Moreover, Sainz is the perfect obstacle for Perez to miss the podium position. If the Spaniard wants to work as a team – and on many occasions he has shown himself to be a gentleman in that respect – Ferrari has the perfect opportunity to save the day in style before introducing its 2.0 car at Imola.

Lando Norris

Actually, we put the first of the McLarens here because we don’t really know the real race pace of the ‘upgraded’ MCL38.

In theory, and from what we saw in the Sprint race, Ferrari is a small step ahead… but just as we have seen substantial performance changes between Friday’s Sprint Qualy and Saturday’s qualifying, why can’t we expect big things from the Papaya team?

Oscar Piastri

Except for the Sprint race – where Norris was knocked out in Turn 1 – the Australian has been behind the Briton virtually all weekend.

The car with all the upgrades works better than the one with only 50% of the upgrades. Moreover, if there are no changes at the start and in race pace that would lead Piastri to overtake his teammate, the optimal strategy will fall on the Briton’s side.

George Russell

It is difficult to put Mercedes in a set position this season and even more so this weekend. On a circuit where the working temperature of the tyres decreases, for them it decreases even more and that makes the car unpredictable, capable of the best and the worst.

From what we saw in the Sprint Race, they should be on race pace ahead of the mid/low end of the grid. Moreover, this time they won’t have them as obstacles and will be able to directly measure themselves against McLaren.

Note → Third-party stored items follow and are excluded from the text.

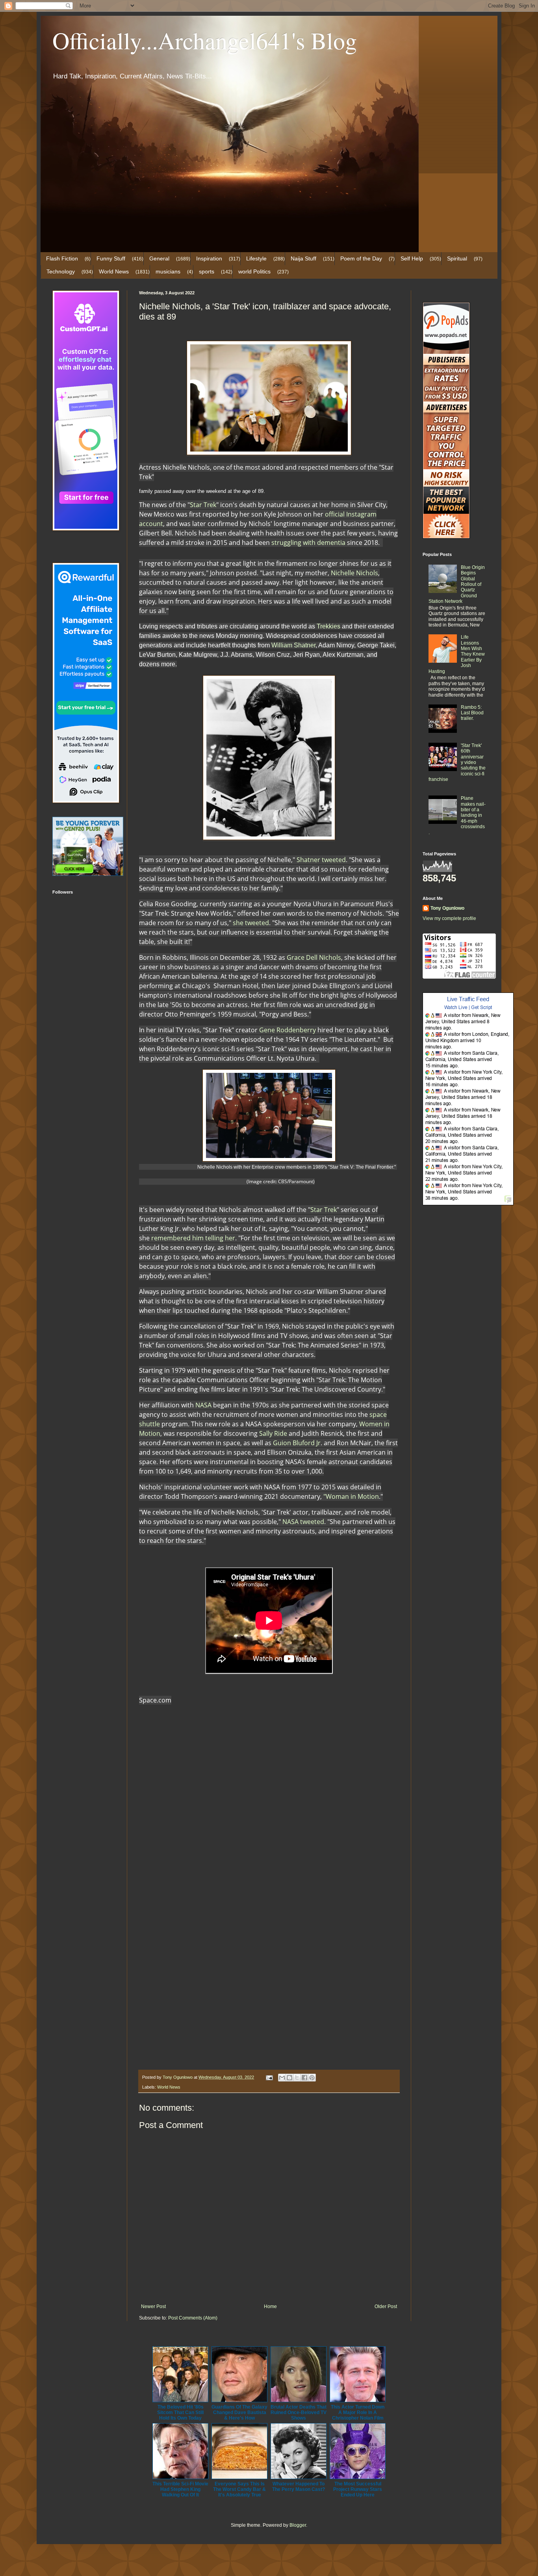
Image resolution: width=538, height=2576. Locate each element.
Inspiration (209, 258)
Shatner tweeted (321, 859)
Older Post (386, 2306)
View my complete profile (449, 918)
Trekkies (328, 626)
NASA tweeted (303, 1521)
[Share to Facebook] (304, 2078)
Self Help (412, 258)
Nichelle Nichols (354, 573)
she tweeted (251, 922)
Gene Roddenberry (287, 1030)
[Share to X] (297, 2078)
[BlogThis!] (289, 2078)
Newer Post (153, 2306)
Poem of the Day (361, 258)
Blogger (297, 2525)
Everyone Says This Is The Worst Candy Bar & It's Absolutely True (239, 2489)
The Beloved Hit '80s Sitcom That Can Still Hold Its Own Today (180, 2412)
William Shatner (293, 645)
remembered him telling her (193, 1238)
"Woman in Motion (351, 1496)
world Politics (254, 271)
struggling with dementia (308, 542)
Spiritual (457, 258)
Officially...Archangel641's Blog (204, 40)
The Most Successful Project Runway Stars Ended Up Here (357, 2489)
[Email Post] (269, 2077)
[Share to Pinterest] (312, 2078)
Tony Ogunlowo (447, 908)
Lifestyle (256, 258)
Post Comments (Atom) (192, 2318)
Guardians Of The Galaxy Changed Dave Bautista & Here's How (239, 2412)
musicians (168, 271)
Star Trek (203, 504)
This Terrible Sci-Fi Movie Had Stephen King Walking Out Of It (180, 2489)
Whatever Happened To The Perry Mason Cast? (298, 2486)
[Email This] (282, 2078)
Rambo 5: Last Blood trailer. (472, 712)
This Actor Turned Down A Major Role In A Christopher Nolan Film (357, 2412)
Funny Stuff (110, 258)
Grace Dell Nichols (314, 957)
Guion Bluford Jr (297, 1443)
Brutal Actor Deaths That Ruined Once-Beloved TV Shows (299, 2412)
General (159, 258)
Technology (60, 271)
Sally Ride (273, 1433)
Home (270, 2306)
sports (206, 271)
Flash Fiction (62, 258)
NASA (203, 1405)
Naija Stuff (303, 258)
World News (114, 271)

We put George Russell ahead of Lewis Hamilton because of the difficulty of overtaking in similar conditions and because of George’s favourable head-to-head trend this season.

Lewis Hamilton

Nothing to add to the previous position. He should be ahead of the mid/lower zone, but behind his teammate.

The team should benefit the driver in front before the one-stop window in terms of strategy. So he should attack as much as possible – if possible without damaging the race of other drivers – at the start.

Yuki Tsunoda

After seeing Daniel Ricciardo’s performance in the Sprint race, why not think that the Japanese could score some points? The RB seems to be slightly better suited than the rest of the cars in the middle/lower half of the grid.

Lance Stroll

After outqualifying the great Fernando Alonso in both Sprint Qualifying and qualifying, the Canadian has a great chance to grab a point and salvage a disappointing weekend for Aston Martin.

He was unable to complete the Sprint race due to an incident with Hamilton, Alonso, himself and Lando Norris and although the pace of the AMR24 is not promising, he should be able to fight with Tsunoda and Nico Hülkenberg for the final points positions.